[Start EXCERPT]
Since the late 1920s, one of the ultimate goals of the American Chemical Warfare Service was the procurement of a specialized mask which reduced the overall weight and size to a convenient package without sacrificing protective quality. Most of these concepts varied from novel at best to bizarre and impractical at worst, because, at the time, it seemed inconceivable for the American Chemical Warfare Service to develop a mask whose canister was mounted directly to the side of the facepiece without causing leaks. The U.S. had dabbled with masks that had canisters mounted in the chin position, but did not hold them to high regard given the inconveniences noticed wearing the mask while lying prone or crawling. In 1942, the British had finalized what would become the Light Anti-Gas Respirator Mk.I, which took the profile of the General Service Respirator Mk.V, but successfully mounted a small 60mm-threaded replaceable drum canister on the side of the facepiece.
Taking note of this, the CWS established a research division at the Massachusetts Institute of Technology (MIT) in 1942 to develop a mask based off this pattern while utilizing the then-standard M2, M3, and M4 Service Mask Faceblanks. Many unique concepts came of MIT's experiments in effort to develop an American side-canister mask, but ultimately one would go on to be developed and adopted as the E6-3-7 Army Assault Gas Mask in 1943, filling the gap for a compact, lightweight mask to be used by amphibious landing teams and paratroopers alike during the upcoming Operation Overlord.
Development EditInitial MIT concepts for a lightweight "assault" mask with a side-mounted canister ranged from the creative to the bizarre. By June 23, 1943, the bulk of the experimentation was nearing a conclusion and the final pattern for the defining features of an 'assault' mask were realized. These principles involved a side-mounted canister that integrated with the existing deflector channels of a standard service mask facepiece, the canister being 60mm threaded and replaceable, and the carrier being waterproof and convenient to carry.
The concept which would go on to be developed further was known as the E4R3-E1R6-E1R3 - the E4R3 facepiece design took a standard Class 'B' Gray M3 Service Mask Faceblank, removed the hose stem, a 2" slot cut in the left deflector channel from the outside, and a blanking plug and canister port were re-vulcanized onto the existing faceblank, allowing for the 60mm E1R6 Canister to thread into the side of the mask and the incoming air channeled into the usual deflector tubes without entering from the bottom. The E1R3 Carrier was made of waterproof, cotton duck canvas, coated on both sides with butyl rubber, whose opening flap was rolled uprightly and closed with 4 ball-and-socket type 'DOT' button fasteners along the exterior.
[End EXCERPT]
[Start EXTRACTED ENTRIES]
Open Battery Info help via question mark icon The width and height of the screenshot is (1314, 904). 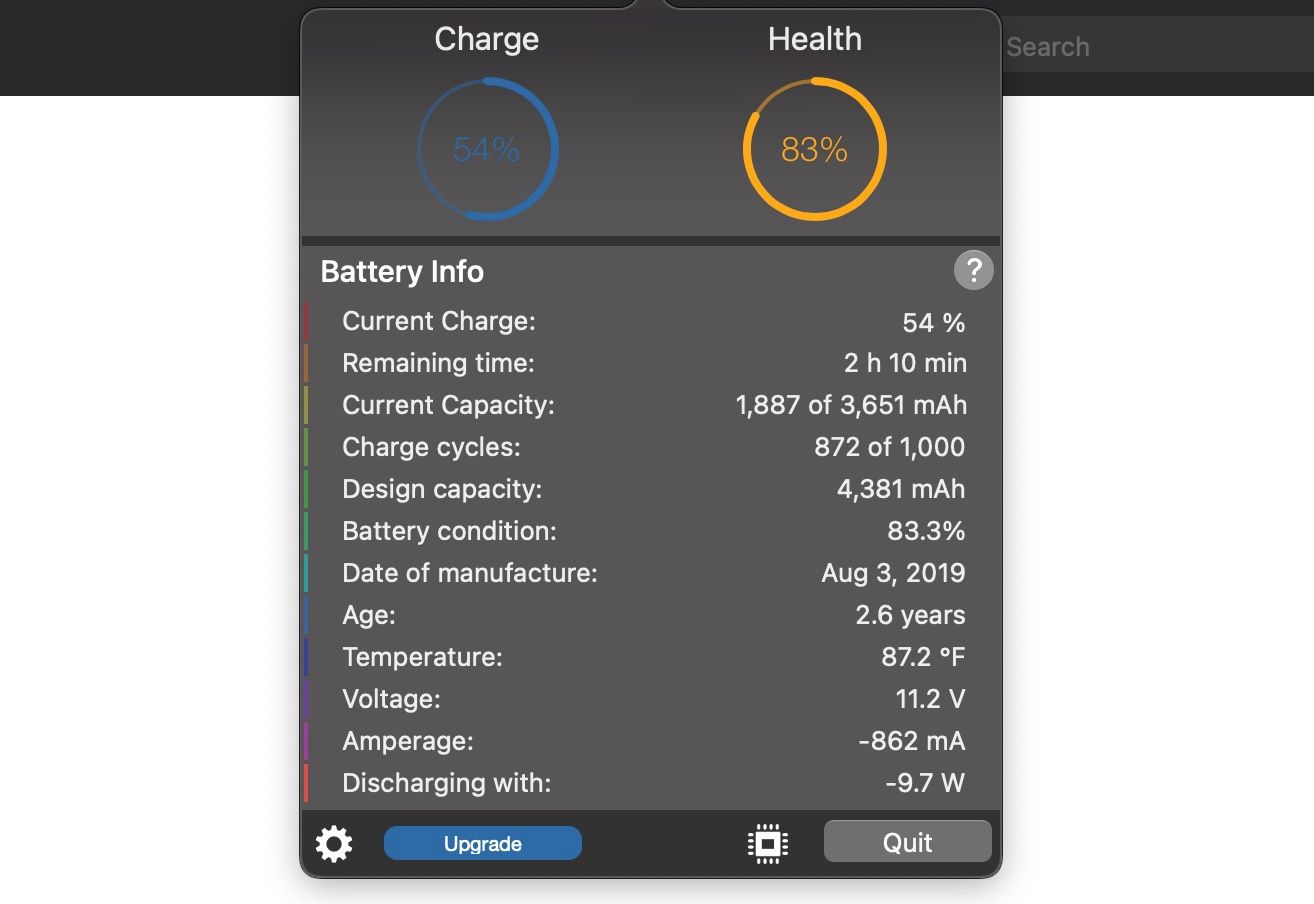pos(973,270)
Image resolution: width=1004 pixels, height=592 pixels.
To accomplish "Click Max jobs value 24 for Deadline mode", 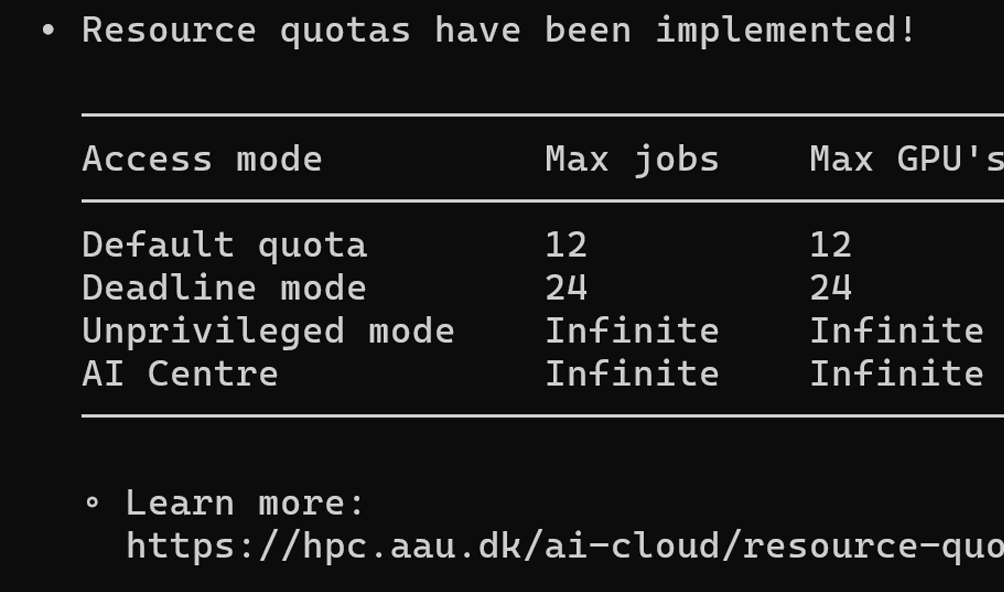I will (x=566, y=288).
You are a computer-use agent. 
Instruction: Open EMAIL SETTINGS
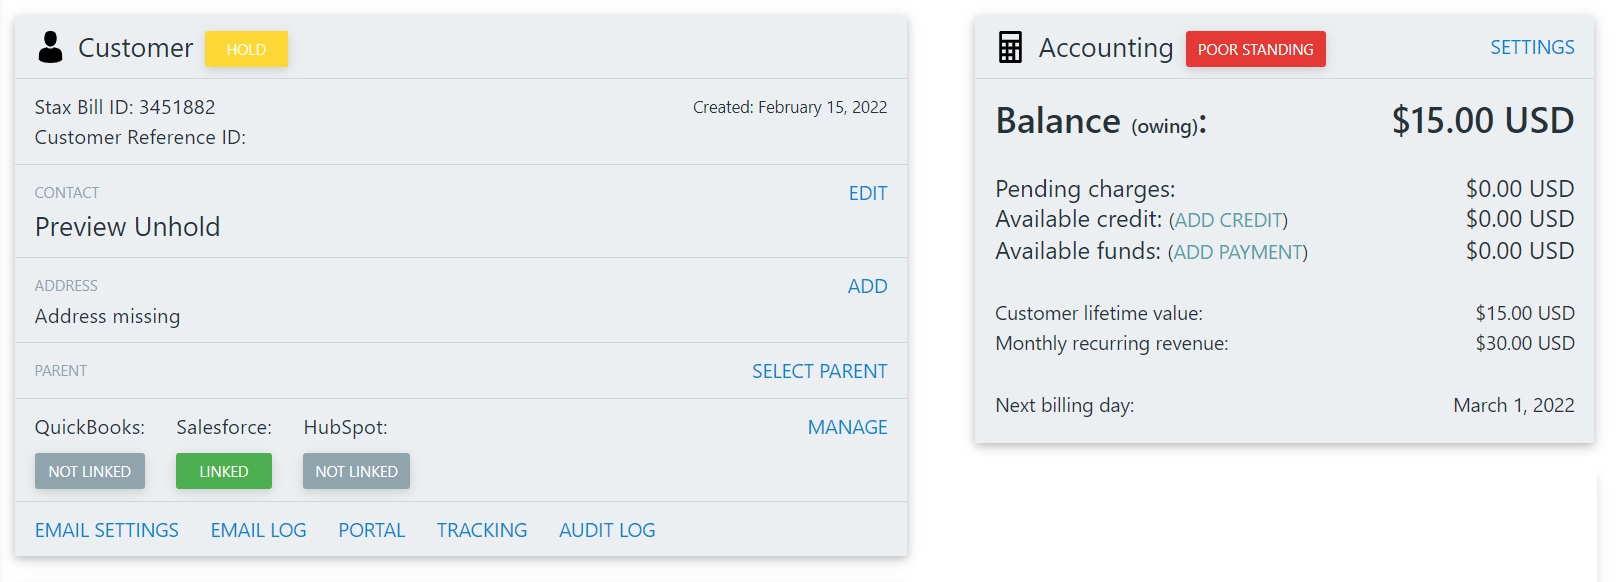click(107, 530)
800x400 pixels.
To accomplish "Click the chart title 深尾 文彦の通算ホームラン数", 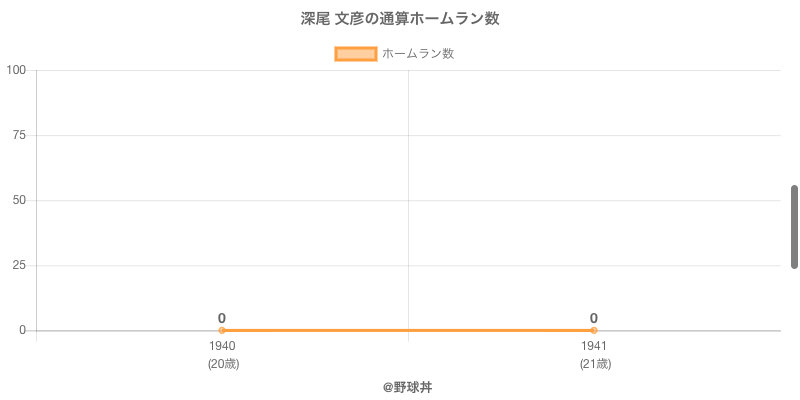I will click(400, 19).
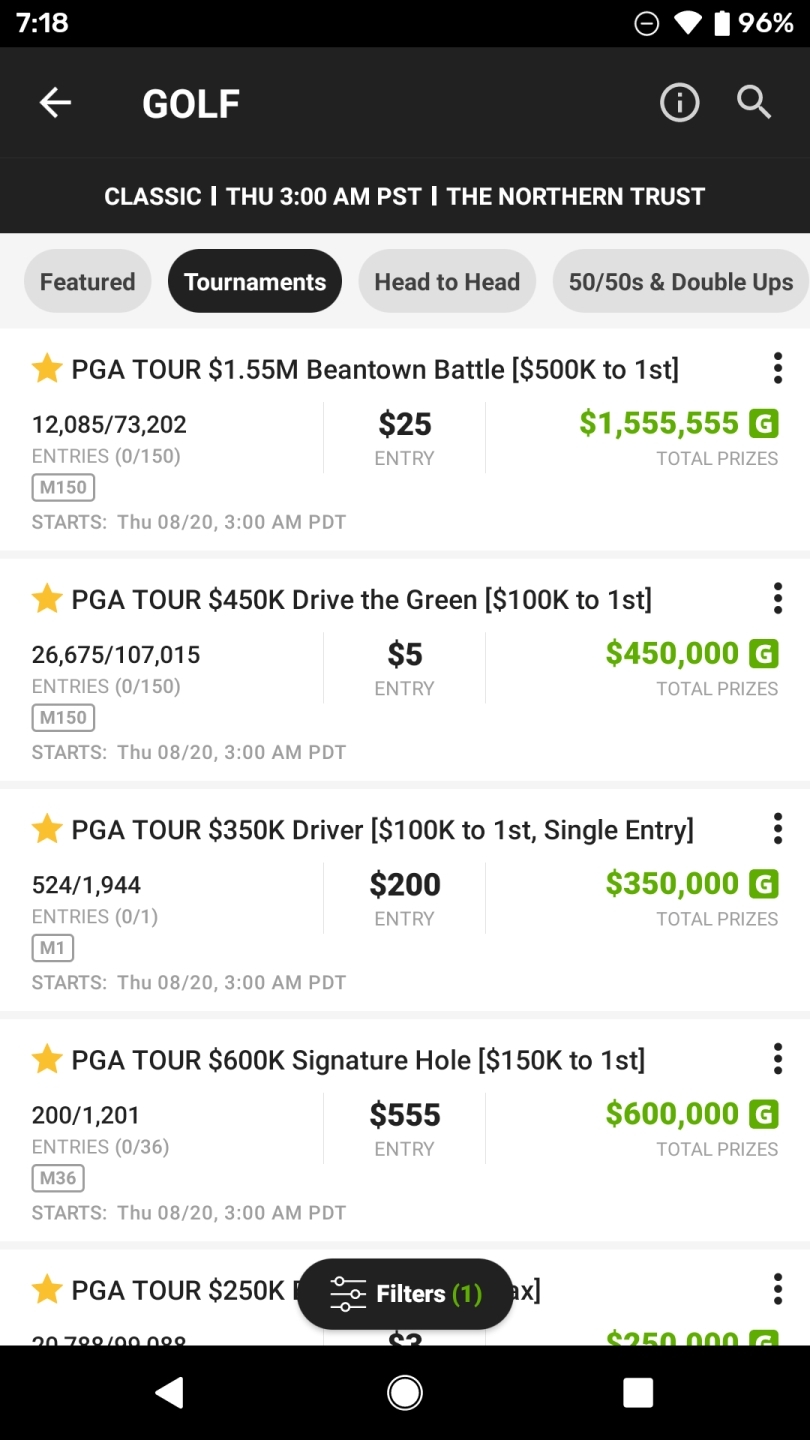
[End EXTRACTED ENTRIES]
■ OBJECTIVE 1 ■
According to the gas mask history, what was the E1R3 Carrier made of?
■ OBJECTIVE 2 ■
Extend the history of the American assault gas mask, starting right after its last sentence.

■ TASK RESPONSE 1 ■
Waterproof cotton duck canvas coated on both sides with butyl rubber.

■ TASK RESPONSE 2 ■
The MIT E4R3-E1R6-E1R3 was given a limited procurement contract of 250,000 specimens on October 15, 1943, where 1,282 masks were delivered in December of that year. On January 21, 1944, the E3R4 was re-designated the E6-3-7 and continued testing until April of 1944. The E7 Carrier differed little from its prototypical counterpart, and sometime after January 1944, it was recommended that the 4 DOT button fasteners be replaced with 3 'Lift-The-Dot' fasteners, and the carrier be widened by 1/2" width-wise, and 1½" length-wise, resulting in the E7R1 Carrier.
Additionally, the normal M7 Head Harness was found to insufficiently support the E3 Canister while in use, and so the introduction of a canister-supporting nape strap resulted in the C4 Head Harness, and this plus the introduction of slightly smaller faceblank resulted in the E6R1 Facepiece. Despite the presence of the upgraded M7 (E7R1) Carrier being procured by Spring of 1944, and the recommendation to finalize the E6R1-3-E7R1 as the M5-11-7 on May 26, 1944, the plan was set back as the large-scale procurement of 398,462 E6-3-7 Assault Masks was set into production after February 1944, with enough available to go into action during the invasion of Normandy, June 1944.
E6-3-7 Assault Mask Edit
The E6-3-7 initially issued E6R1 Masks utilizing Class 'B' Gray Natural Rubber M3 Faceblanks, however existing stocks of these Gray Rubber M3 Faceblanks were diminishing due to Japanese control over the Pacific cutting the U.S. off from natural rubber, and the procurement of M3-10A1-6 Lightweight Service Masks made of black government rubber neoprene (artificial rubber) after May of 1943 allowed the E6 Mask to be produced of said neoprene M3 Faceblanks. The neoprene E6R1 Facepiece (still referred to as E6 during issue) would fill the bulk of the E6-3-7 Assault Masks issued during the Normandy beach landings and used well into Holland while the E6R1-E3-E7R1 was waiting to be finalized as the M5-11-7 Combat Service Mask.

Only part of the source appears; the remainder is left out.